A Nearly Optimal Order Policy to Reduce Bullwhip Effect

, &
Pages 91-108 | Received 01 Jun 2003, Accepted 01 Jul 2004, Published online: 09 Feb 2016
 

Abstract

An important supply chain research problem is the bullwhip effect caused by information distortion and variation amplification along a supply chain, which can lead to tremendous inefficiencies, such as excessive inventory investment and lost revenues. Motivated by engineering process control methods, this paper proposes a class of order-up-to policies and develops a nearly optimal policy to reduce the bullwhip effect. The proposed policy can significantly reduce the order variance while keeping the expected cost nearly optimal. According to our numerical studies, the order variance of the nearly optimal policy can be reduced by more than 50% while the expected cost is only slightly greater than that of the optimal policy derived in Lee et al. [12].

Additional information

Notes on contributors

H. Liu

Hancong Liu He is a Research Fellow of Chemical and Materials Engineering at University of Alberta. He received his Ph.D. in Industrial Engineering and Engineering Management from Hong Kong University of Science and Technology. He got both BSc and MSc in Mathematics from Northeastern University, China. He was a visiting lecturer in Wisconsin University at Milwaukee. He is a member of CORS and CSChE. His research interests include experimental design, process control and monitoring, supply chain management, and outlier detection.

K.L. Tsui

Kwok-Leung Tsui He is Professor in the School of Industrial and Systems Engineering at Georgia Institute of Technology. He has a B.Sc. in Chemistry and an M.Ph. in Mathematics both from the Chinese University of Hong Kong, and a Ph.D. in Statistics from the University of Wisconsin at Madison.
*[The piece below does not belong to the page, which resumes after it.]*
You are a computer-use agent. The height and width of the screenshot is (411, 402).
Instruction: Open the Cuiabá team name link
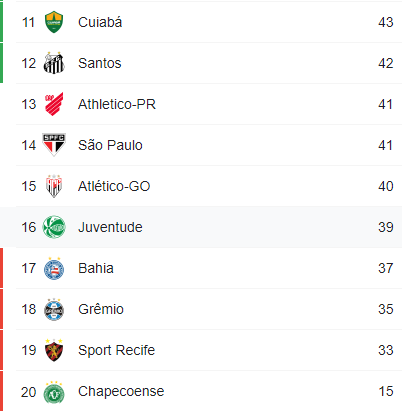100,22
He had worked in the Quality Assurance Center of AT&T Bell Laboratories before joining Georgia Tech in 1990. Dr. Tsui was a recipient of the 1992 NSF Young Investigator Award. He was the (elected) President and Vice President of the American Statistical Association Atlanta Chapter in 1992–1993. Dr. Tsui was the Chair of the INFORMS Section in Quality, Statistics, and Reliability (QSR) in 2000 and the program chair of the QSR cluster sessions in 1999 and 2000. He is currently the Chair of the INFORMS Section in Data Mining (DM) and was the program chair of the DM cluster sessions in 2002 and 2003. Dr. Tsui is also a US representative in the ISO Technical Committee on Statistical Methods (TC 69). Dr. Tsui researches, teaches, and consults on statistical methods for quality and supply chain management. His current research interest includes data mining, supply chain management, robust design and Taguchi method, experimental design, statistical process control, and design and modeling of computer experiments.

F. Tsung

Fugee Tsung

He is an Associate Professor of Industrial Engineering and Engineering Management at HKUST. He received his Ph.D. in Industrial and Operations Engineering from the University of Michigan, Ann Arbor. He worked at Ford Motor and Rockwell International and did his post-doctoral research with Chrysler. He is the Chair of the Quality, Statistics, and Reliability (QSR) Section of INFORMS, and is currently on the editorial boards for the International Journal of Reliability, Quality and Safety Engineering (IJRQSE) and the International Journal of Six Sigma and Competitive Advantage (IJSSCA). He is the recipient of the Best Paper Award for the IIE Transactions focus issues on Quality and Reliability in 2003. His research interests include quality engineering and management, process control and monitoring, and Six Sigma implementation.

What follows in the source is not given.